- **Supplied material**:
-- begin --

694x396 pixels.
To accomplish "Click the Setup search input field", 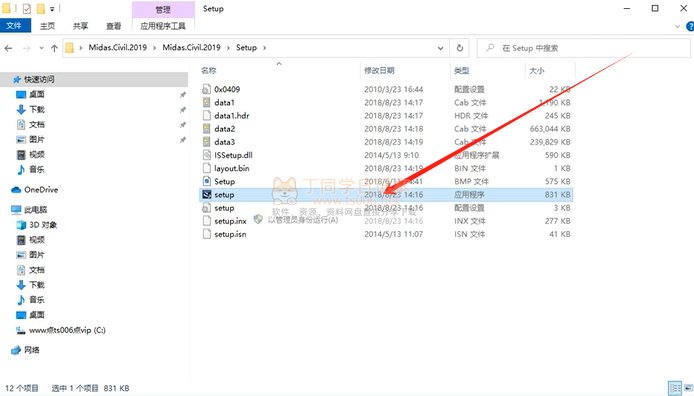I will coord(584,48).
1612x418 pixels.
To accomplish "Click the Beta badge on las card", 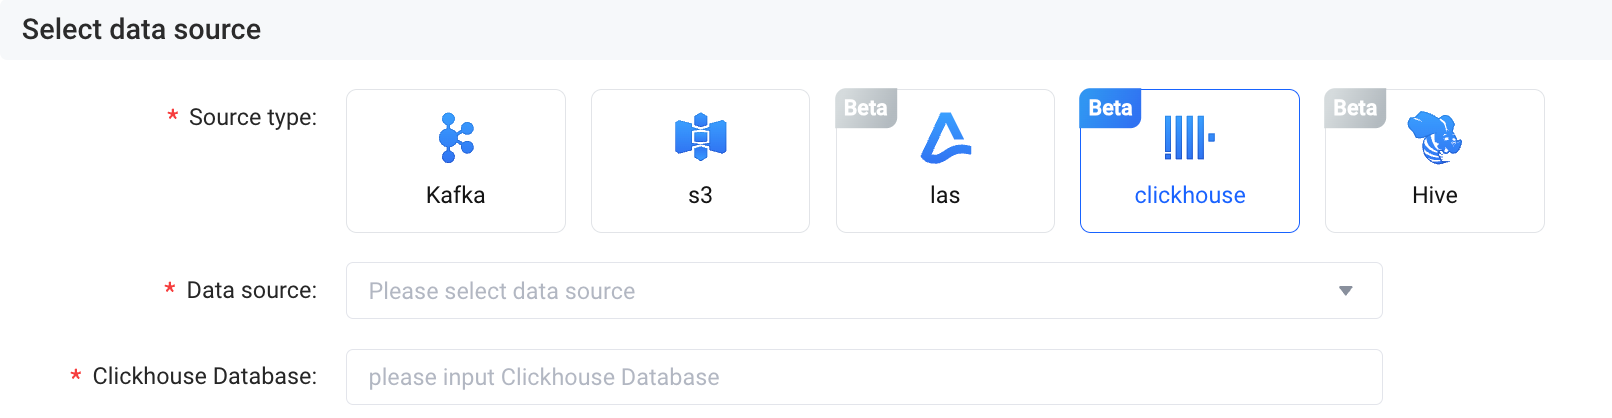I will (x=866, y=108).
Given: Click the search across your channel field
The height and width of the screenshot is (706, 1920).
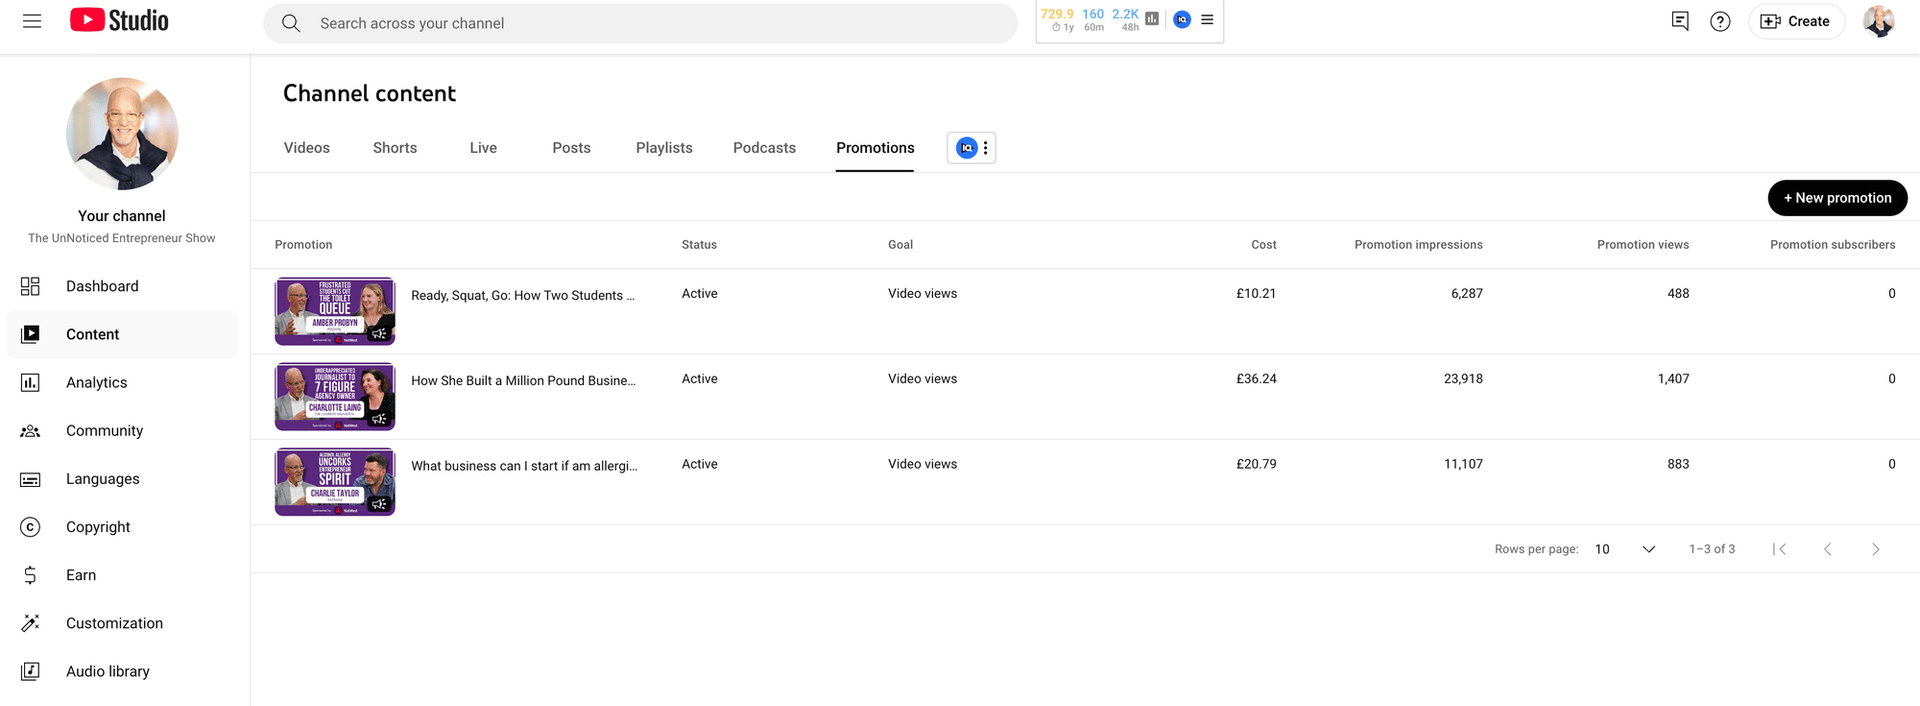Looking at the screenshot, I should click(640, 23).
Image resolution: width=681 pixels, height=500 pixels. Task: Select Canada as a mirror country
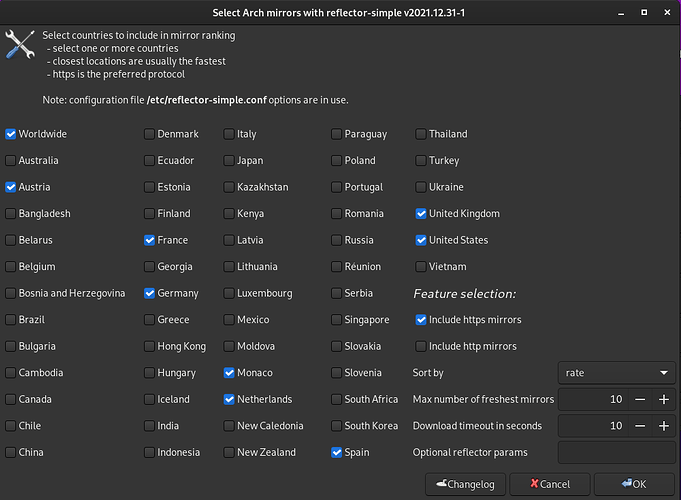tap(11, 399)
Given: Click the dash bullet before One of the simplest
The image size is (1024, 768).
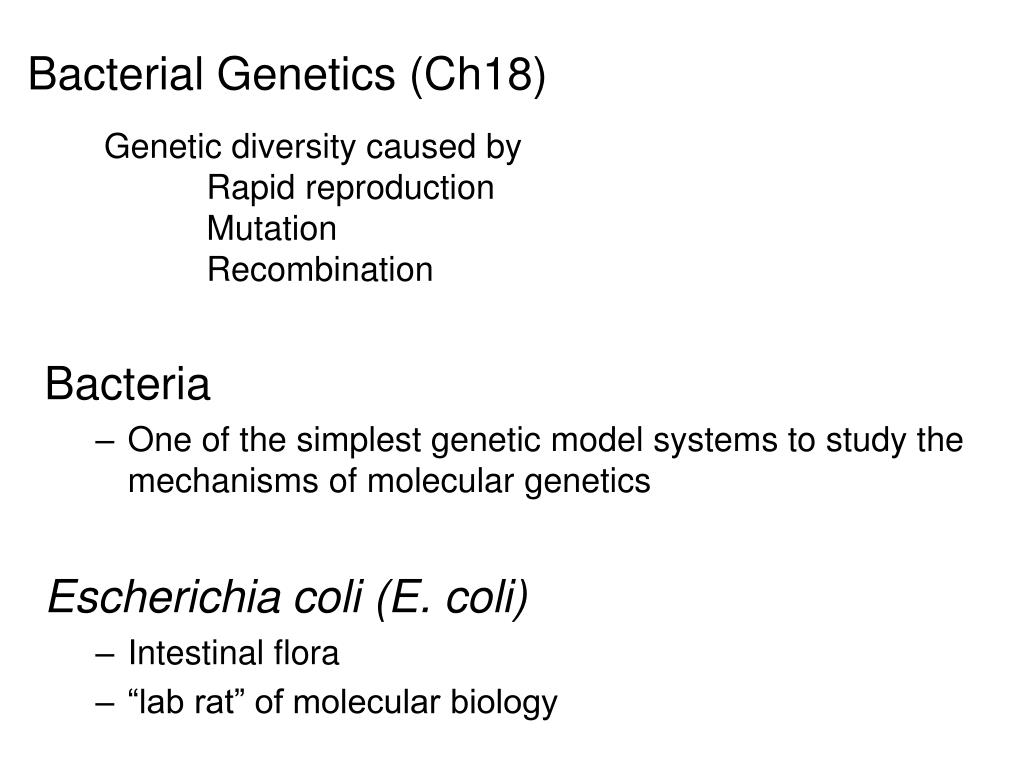Looking at the screenshot, I should click(x=105, y=441).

-- end --

- **What is being asked**:
Gather every line from the rows above that contains the word "Given", and copy each of those lines in full.

- **Finished exercise**:
Given: Click the search across your channel field
Given: Click the dash bullet before One of the simplest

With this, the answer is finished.